Furthermore, the plaintiff referred to a disclaimer on the website: The disclaimer on the image agency's website stated: "RESTRICTIONS YOU MAY NOT: (...) Use automated programs, applets, bots or the like to access the [...] .com website or any content thereon for any purpose, including, by way of example only, downloading [c]ontent, indexing, scraping or caching any content on the website."

The defendant, a nonprofit organization that created and publicly made available a dataset with 5.85 billion image-text pairs for AI training, argued that the reproduction was covered by the statutory exceptions for temporary reproduction acts (§ 44a UrhG), text and data mining (§ 44b UrhG) and scientific research (§ 60d UrhG). The defendant also argued that the photo was freely accessible on the internet and that reproduction was a common practice in AI training.

Court's findings

The court found that the reproduction was neither temporary nor incidental, as required by § 44a UrhG. Although the reproduction could fall under the copyright exception for text and data mining according to § 44b UrhG, the court examined whether the disclaimer was machine-readable, as required by § 44b para. 3 sentence 2 UrhG. It was determined that the term "machine-readable" should be interpreted as "machine-understandable," meaning that the reservation must be automatically processable by software. Thus, a usage reservation written in natural language is also considered machine-understandable, especially if modern technologies like AI applications can comprehend texts written in natural language. The court found that the reservation was sufficiently clear and met the requirements for an explicit declaration under Art. 5 para. 4 sentence 3 DSM Directive. The effective and machine-readable reservation on the image agency's website meant that the exception for text and data mining under § 44b UrhG did not apply. This meant that the defendant's reproduction of the photo was not covered by this exception.

Since the exception under § 44b UrhG did not apply due to the disclaimer, the court examined whether the reproduction was covered by the exception under § 60d UrhG. The court concluded that the reproduction for scientific research by research organizations was permissible, as the defendant's activities were considered non-commercial scientific research, and the dataset was made publicly available for free.

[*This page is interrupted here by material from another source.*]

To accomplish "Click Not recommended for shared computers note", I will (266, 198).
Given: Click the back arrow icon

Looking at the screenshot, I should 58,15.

In summary, the effective and machine-readable disclaimer on the image agency's website played a crucial role in excluding the application of the exception for text and data mining and influenced the court's decision in favor of applying the exception for scientific research under § 60d UrhG.

Practical Advice

Given the remaining uncertainties, companies should adopt a cautious approach. It is advisable to:

  • Ensure that internal policies on data usage and copyright compliance are up to date and reflect the latest legal developments.
  • Formulate clear and explicit disclaimers regarding the use of copyrighted material and ensure that these are machine-readable where possible.
  • Develop and implement robust protocols for the deletion of data after analysis to avoid potential legal pitfalls.